6 BIOscrabble APPROACH
As with the approaches described, BIOscrabble
supports the effective discovery of biological
information available in text format. The main
differences to the existing approaches described in
Sec. 5 are: 1) the exclusive use of biological
research articles as an initial search source, 2) the
explicit inclusion of search terms that describe a
desired technical system’s properties and the
environmental influences on this system and 3) the
use of a graph-based representation of the search
that has been carried out for assisting the engineer in
identifying relevant biological analogies.
In the following, the BIOscrabble approach and a
BIOscrabble software prototype are illustrated.
BIOscrabble is a further development of the
approach proposed by Kaiser (Kaiser, 2012). In the
following a short overview over BIOscrabble is
given. Further descriptions of the BIOscrabble steps
and components as well as the reasons for their
inclusions are given in Sec. 6.2 – 6.5.
6.1 Overview
For the effective discovery of biological information
available in text format, the following steps are
proposed in BIOscrabble (Fig. 1):
1) The user – here the engineer – describes the
technical problem under consideration in terms
of system functions, system properties and the
environmental influences on it (definitions see
below). The search terms for the following
search process are taken from this description.
2) The search terms are varied, e.g. synonyms are
built.

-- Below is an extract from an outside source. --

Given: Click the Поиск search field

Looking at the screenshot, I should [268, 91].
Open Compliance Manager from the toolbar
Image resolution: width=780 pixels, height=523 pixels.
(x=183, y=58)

WordNet (description see below) provides
assistance here.
3) The database PubMed (description see below) is
searched using the original and the varied search
terms.
4) The PubMed search results, i.e. the biological
research articles are clustered and displayed to
the user in the form of structured graphs.
6.2 Text Sources
BIOscrabble supports using biological research
articles as initial text sources when searching for
biological analogies via search terms.
Figure 1: BIOscrabble search process.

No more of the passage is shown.